NEW YORK, Aug. 26 (JTA) — The funny pages are getting a little Yiddishkeit.

Syndicated comic strip “Gil Thorp” soon is featuring a storyline about star athlete David Green, an Orthodox Jew who joins his high school football team.

The strip, which has been published since 1959 and runs daily in more than 65 newspapers, focuses on the challenges of a high school sports coach. And life is about to get a bit more difficult for Thorp, who coaches football, basketball and baseball at imaginary Milford High School.

Adding the kipah-clad Green to the team forces Thorp to confront new issues, according to Gil Fried, a sport management professor at the University of New Haven in Connecticut, who provided the idea for the strip.

Problems arise because the school’s weekly games take place on Friday afternoon or evening and conflict with Shabbat. Green, an outstanding running back and defensive back, must leave the games.

The strip also will tackle other religious issues, including being Jewish in a predominantly Christian community, Fried said.

The new storyline was scheduled to begin Monday. It will look at the issues from the positions of both the coach and the player, and will touch on Sabbath laws, anti-Semitism and religious tolerance.

The idea for the story came from Fried, an observant Jew who is a longtime fan of the strip.

Fried became friends with strip writer Jerry Jenkins four years ago when he pitched a story idea to Jenkins about risk management. Since then, Jenkins has taken a number of Fried’s plot lines.

“I thought it would be a nice thing to show Jews in a positive light,” Fried told JTA. “A lot of people think Jews can’t be athletes. Here’s a person dealing with this battle.”

Fried originally named the character Arieh, but the strip’s syndicator changed it to David Green, thinking it would find a wider audience among both Jews and non-Jews.

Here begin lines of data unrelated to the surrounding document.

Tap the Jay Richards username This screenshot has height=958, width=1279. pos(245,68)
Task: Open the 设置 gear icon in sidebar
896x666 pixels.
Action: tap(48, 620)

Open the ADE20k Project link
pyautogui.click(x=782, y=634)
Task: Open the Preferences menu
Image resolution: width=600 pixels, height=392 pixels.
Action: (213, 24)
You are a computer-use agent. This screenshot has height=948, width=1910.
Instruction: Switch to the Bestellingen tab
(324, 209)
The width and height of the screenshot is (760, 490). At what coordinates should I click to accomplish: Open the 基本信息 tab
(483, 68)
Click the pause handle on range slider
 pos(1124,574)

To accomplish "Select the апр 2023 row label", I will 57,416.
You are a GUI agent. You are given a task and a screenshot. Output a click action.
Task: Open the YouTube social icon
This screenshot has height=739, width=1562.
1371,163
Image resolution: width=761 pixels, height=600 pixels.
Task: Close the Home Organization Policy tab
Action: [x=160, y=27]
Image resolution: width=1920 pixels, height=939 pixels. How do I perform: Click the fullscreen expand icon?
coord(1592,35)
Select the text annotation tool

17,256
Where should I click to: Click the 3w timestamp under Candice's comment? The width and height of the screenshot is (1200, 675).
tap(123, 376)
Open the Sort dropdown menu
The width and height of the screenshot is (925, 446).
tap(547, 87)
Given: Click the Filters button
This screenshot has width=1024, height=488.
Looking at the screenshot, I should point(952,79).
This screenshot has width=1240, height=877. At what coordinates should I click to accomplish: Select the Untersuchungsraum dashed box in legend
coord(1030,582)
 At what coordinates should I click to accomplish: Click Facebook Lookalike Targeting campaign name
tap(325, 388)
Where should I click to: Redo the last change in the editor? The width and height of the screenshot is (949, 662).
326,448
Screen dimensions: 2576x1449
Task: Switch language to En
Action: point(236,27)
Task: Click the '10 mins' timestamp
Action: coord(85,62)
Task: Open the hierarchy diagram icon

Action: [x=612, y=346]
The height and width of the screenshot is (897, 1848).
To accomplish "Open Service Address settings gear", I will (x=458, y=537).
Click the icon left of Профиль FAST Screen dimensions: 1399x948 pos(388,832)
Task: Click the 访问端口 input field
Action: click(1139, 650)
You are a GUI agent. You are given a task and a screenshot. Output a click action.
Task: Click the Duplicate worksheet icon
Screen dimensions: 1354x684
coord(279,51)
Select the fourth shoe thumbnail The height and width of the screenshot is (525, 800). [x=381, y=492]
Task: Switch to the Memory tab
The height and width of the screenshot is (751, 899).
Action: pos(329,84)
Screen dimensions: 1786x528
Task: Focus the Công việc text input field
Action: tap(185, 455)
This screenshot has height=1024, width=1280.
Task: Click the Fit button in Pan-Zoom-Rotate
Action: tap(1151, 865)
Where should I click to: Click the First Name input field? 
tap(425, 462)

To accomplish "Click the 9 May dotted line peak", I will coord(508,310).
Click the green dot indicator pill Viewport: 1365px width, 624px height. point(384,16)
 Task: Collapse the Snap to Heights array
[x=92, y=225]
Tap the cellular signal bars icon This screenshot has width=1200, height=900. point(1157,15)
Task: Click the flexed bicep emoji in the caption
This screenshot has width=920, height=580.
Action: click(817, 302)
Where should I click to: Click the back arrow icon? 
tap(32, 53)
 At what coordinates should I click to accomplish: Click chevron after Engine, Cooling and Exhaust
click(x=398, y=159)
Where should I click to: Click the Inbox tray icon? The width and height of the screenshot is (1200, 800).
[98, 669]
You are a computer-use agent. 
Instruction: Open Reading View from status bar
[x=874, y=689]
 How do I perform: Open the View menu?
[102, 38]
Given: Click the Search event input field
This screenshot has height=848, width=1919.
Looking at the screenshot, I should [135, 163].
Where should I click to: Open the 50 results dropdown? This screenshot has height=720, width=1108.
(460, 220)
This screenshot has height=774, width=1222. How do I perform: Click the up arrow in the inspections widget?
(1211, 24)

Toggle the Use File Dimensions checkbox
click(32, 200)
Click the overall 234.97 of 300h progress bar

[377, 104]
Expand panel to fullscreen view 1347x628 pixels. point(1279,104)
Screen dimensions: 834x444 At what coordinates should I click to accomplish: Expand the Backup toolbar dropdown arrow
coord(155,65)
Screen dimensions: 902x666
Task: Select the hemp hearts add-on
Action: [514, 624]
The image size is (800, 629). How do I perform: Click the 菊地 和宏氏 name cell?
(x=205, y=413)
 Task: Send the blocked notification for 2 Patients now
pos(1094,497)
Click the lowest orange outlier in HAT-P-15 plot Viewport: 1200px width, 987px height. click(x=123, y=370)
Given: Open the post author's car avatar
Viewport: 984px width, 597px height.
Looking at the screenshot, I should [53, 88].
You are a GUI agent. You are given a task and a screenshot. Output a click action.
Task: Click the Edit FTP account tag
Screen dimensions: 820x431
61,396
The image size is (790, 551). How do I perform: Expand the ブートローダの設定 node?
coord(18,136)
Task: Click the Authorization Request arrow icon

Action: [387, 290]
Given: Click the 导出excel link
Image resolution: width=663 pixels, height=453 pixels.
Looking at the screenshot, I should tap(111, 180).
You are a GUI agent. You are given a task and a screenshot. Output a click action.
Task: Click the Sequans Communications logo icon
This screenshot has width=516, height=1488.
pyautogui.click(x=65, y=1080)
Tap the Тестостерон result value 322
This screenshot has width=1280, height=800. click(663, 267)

“I knew they had to reach out to a larger audience,” Fried said. “I understand that it’s a secular press, not a Jewish press.”

Jenkins, a best-selling author of sports biographies, including Nolan Ryan and Hank Aaron, also has written a biography of Christian evangelist Billy Graham.

Writing Green into his script was an extension of his own faith, Jenkins said.

“As a man of faith myself, an evangelical Christian, I share God’s love of His chosen people,” Jenkins told JTA. “I was happy to be able to portray a person of faith in a positive light, standing true to his beliefs.”

Green’s behavior in the strip may remind some readers of Hall of Fame baseball player Sandy Koufax, who chose not to play in World Series games that fell on Yom Kippur, and current college basketball player Tamir Goodman, who skipped a game and a half of a conference tournament last year in order to observe Shabbat.

Fried said his primary goal is education.

“I’m hoping that it educates people who think” Jews “can’t participate in sports,” Fried said. “They can take it to heart that a well-known Christian writer” is addressing the issue.